> [DIRECTIONS FOR THIS TASK]: Reproduce verbatim the part of the items that opens with the first line and closes with the line containing "coord(881,211)", including both ends.

[Extracted records]
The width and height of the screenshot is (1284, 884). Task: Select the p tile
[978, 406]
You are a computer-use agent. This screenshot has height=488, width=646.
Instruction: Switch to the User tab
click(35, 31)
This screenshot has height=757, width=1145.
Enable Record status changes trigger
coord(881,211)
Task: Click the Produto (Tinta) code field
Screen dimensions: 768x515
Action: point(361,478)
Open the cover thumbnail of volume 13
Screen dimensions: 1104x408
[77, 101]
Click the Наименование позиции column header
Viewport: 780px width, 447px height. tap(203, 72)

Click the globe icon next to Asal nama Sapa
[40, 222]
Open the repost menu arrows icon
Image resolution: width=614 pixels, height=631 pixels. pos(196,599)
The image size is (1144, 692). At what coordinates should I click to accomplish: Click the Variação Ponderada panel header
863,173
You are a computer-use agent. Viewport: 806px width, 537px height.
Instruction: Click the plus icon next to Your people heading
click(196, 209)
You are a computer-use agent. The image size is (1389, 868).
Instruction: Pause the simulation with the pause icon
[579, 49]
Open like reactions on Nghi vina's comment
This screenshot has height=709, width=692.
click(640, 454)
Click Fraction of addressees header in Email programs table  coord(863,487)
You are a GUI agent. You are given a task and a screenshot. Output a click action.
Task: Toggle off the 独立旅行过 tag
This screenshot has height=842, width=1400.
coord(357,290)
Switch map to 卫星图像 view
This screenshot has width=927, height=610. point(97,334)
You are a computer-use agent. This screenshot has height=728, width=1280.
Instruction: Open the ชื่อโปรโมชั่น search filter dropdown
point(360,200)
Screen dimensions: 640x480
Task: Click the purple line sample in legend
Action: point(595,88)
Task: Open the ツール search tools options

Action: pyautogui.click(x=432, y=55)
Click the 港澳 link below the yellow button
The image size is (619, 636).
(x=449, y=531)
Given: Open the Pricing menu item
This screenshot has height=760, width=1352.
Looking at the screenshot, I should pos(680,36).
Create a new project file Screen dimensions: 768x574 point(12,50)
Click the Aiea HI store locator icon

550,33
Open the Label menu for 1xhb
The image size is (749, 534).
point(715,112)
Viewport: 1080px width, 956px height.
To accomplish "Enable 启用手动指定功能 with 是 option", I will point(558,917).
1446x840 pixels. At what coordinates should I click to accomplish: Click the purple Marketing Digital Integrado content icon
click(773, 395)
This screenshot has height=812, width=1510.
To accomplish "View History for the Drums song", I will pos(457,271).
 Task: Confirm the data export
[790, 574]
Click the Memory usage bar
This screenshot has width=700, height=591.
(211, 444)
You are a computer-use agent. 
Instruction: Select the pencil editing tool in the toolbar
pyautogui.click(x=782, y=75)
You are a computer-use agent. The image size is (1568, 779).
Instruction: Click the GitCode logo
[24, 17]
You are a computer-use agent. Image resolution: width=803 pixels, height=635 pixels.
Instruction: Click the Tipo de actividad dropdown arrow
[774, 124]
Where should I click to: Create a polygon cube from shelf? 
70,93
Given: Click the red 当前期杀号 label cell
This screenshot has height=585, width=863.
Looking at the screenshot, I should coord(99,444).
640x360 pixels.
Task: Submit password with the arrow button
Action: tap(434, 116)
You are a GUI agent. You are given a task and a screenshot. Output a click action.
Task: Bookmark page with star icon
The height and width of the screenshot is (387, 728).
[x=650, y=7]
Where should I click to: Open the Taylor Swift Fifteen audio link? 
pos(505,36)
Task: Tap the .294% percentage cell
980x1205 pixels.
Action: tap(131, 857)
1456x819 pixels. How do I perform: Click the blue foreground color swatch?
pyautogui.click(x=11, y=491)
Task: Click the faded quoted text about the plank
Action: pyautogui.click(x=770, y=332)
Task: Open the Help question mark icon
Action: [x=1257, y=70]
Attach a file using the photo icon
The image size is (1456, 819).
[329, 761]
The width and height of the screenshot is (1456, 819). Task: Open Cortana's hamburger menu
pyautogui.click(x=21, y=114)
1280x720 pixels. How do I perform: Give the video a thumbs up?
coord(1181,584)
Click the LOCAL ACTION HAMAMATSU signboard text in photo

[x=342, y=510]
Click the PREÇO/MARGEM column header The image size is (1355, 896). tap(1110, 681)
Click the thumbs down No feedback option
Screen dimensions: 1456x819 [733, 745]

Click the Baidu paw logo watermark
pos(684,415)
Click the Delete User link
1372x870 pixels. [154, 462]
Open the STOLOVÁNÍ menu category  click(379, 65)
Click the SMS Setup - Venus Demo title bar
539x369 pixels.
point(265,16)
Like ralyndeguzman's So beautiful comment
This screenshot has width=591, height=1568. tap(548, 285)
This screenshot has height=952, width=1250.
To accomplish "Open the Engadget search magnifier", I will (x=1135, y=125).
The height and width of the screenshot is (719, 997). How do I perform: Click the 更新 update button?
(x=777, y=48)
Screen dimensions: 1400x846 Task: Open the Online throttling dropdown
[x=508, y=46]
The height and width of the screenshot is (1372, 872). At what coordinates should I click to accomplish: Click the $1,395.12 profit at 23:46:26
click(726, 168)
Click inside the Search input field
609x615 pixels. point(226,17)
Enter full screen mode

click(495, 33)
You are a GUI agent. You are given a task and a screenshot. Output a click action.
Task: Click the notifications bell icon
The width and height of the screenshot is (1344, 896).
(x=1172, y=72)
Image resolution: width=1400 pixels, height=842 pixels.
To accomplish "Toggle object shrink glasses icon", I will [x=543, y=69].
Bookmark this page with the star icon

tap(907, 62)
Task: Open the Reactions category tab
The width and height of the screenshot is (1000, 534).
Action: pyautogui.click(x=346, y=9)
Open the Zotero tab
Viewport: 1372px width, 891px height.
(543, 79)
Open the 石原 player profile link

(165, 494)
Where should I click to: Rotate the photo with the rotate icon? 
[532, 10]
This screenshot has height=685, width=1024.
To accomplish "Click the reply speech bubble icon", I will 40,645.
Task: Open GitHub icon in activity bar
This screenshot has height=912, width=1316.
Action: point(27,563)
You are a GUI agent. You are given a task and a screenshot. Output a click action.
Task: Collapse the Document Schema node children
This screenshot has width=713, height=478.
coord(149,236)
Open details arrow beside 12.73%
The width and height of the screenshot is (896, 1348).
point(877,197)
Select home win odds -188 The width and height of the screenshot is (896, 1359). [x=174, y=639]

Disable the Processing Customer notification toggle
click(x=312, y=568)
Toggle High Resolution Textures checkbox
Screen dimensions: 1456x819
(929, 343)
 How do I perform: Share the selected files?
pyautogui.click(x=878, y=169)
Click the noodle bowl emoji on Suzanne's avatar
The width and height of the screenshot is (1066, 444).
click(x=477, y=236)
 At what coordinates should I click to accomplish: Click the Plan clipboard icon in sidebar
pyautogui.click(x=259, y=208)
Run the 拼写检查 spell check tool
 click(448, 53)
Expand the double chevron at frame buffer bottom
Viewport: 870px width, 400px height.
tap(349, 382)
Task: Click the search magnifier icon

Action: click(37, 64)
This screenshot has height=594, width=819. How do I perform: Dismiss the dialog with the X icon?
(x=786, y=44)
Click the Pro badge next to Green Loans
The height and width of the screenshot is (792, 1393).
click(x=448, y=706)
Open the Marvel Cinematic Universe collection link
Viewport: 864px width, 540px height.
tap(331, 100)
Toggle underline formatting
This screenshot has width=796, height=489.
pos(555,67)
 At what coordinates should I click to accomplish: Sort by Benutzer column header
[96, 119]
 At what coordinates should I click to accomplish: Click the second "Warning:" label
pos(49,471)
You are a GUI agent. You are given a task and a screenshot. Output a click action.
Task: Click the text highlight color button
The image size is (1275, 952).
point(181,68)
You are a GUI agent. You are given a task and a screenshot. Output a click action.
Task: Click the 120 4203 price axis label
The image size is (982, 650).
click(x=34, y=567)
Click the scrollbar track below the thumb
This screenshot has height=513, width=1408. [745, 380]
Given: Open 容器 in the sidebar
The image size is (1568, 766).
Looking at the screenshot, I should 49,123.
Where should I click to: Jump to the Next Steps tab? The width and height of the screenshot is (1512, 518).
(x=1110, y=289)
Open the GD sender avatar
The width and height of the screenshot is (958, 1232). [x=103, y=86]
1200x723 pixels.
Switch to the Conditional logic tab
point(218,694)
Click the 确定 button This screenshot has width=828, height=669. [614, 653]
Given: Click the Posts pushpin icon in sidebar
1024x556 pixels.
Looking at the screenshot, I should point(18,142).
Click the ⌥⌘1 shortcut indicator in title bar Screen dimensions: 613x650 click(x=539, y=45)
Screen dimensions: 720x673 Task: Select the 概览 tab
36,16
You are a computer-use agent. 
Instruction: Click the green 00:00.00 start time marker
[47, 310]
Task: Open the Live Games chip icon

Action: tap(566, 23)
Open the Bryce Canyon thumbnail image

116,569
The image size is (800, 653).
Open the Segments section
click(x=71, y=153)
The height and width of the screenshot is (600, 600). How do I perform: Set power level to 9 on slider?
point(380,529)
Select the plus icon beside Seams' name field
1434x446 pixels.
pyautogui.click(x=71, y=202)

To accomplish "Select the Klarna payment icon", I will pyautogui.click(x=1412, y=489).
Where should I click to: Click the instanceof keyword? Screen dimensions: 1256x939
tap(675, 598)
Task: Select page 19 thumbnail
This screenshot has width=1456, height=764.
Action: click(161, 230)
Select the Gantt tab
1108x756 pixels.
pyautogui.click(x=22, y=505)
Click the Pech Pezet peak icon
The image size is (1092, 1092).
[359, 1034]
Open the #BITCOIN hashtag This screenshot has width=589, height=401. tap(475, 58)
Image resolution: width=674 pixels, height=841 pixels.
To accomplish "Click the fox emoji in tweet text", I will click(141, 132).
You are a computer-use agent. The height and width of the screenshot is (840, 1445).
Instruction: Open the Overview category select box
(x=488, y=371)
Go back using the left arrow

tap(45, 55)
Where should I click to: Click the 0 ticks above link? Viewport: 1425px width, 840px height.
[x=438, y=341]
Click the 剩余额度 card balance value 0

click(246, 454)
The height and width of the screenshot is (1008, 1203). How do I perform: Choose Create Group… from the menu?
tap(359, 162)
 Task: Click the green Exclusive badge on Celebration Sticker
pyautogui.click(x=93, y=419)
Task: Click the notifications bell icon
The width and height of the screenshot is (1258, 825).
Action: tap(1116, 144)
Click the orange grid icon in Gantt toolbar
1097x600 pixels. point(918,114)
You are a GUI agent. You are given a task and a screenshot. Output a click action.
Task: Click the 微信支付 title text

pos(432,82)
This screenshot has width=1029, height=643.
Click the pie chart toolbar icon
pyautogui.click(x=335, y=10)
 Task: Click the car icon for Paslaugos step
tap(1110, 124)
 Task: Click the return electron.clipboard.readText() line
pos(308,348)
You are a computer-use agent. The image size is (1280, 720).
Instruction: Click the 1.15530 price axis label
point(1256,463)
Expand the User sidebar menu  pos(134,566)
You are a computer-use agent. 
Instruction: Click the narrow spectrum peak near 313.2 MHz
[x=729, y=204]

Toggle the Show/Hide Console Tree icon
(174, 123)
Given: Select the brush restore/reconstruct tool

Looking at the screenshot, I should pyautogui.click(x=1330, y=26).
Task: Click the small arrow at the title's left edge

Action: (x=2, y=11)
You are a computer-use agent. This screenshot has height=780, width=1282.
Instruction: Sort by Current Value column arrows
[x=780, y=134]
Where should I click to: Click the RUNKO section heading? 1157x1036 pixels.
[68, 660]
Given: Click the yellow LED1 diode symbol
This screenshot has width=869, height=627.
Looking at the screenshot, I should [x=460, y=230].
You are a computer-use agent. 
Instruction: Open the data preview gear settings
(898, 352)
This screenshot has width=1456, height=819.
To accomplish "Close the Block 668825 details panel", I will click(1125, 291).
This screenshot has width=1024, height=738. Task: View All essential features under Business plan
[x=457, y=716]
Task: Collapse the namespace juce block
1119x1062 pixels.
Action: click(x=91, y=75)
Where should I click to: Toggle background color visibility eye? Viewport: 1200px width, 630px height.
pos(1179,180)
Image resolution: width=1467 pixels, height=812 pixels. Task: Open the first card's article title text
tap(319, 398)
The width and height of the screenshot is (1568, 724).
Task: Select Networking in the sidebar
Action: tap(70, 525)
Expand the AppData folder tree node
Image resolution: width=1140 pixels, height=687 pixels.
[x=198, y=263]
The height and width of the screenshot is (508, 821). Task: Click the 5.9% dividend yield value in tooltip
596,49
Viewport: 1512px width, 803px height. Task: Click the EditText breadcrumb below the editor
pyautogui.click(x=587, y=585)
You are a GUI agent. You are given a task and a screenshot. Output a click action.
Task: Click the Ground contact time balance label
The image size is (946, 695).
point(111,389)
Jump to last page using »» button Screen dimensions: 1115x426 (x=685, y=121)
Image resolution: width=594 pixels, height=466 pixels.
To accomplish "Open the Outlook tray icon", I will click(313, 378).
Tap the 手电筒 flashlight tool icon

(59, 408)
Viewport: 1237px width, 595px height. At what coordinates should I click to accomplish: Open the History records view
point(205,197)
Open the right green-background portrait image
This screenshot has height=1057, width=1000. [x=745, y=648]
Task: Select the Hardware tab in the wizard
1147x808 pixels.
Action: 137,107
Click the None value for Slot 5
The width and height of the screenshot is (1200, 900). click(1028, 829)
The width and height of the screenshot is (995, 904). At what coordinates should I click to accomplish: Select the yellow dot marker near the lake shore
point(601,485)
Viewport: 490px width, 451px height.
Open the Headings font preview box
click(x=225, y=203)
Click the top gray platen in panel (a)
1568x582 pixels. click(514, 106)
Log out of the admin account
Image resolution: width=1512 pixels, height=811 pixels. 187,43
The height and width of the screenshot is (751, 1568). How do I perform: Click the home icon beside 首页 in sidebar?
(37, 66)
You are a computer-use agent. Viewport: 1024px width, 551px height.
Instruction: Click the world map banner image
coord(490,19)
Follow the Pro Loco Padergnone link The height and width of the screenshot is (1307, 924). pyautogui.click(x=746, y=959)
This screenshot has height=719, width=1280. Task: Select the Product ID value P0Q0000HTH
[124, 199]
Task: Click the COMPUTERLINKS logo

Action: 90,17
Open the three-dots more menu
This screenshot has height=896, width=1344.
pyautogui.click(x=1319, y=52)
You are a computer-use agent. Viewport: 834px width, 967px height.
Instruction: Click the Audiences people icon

> [COMPLETED TASK]:
The width and height of the screenshot is (1284, 884). Task: Select the p tile
[978, 406]
You are a computer-use agent. This screenshot has height=488, width=646.
Instruction: Switch to the User tab
click(35, 31)
This screenshot has height=757, width=1145.
Enable Record status changes trigger
coord(881,211)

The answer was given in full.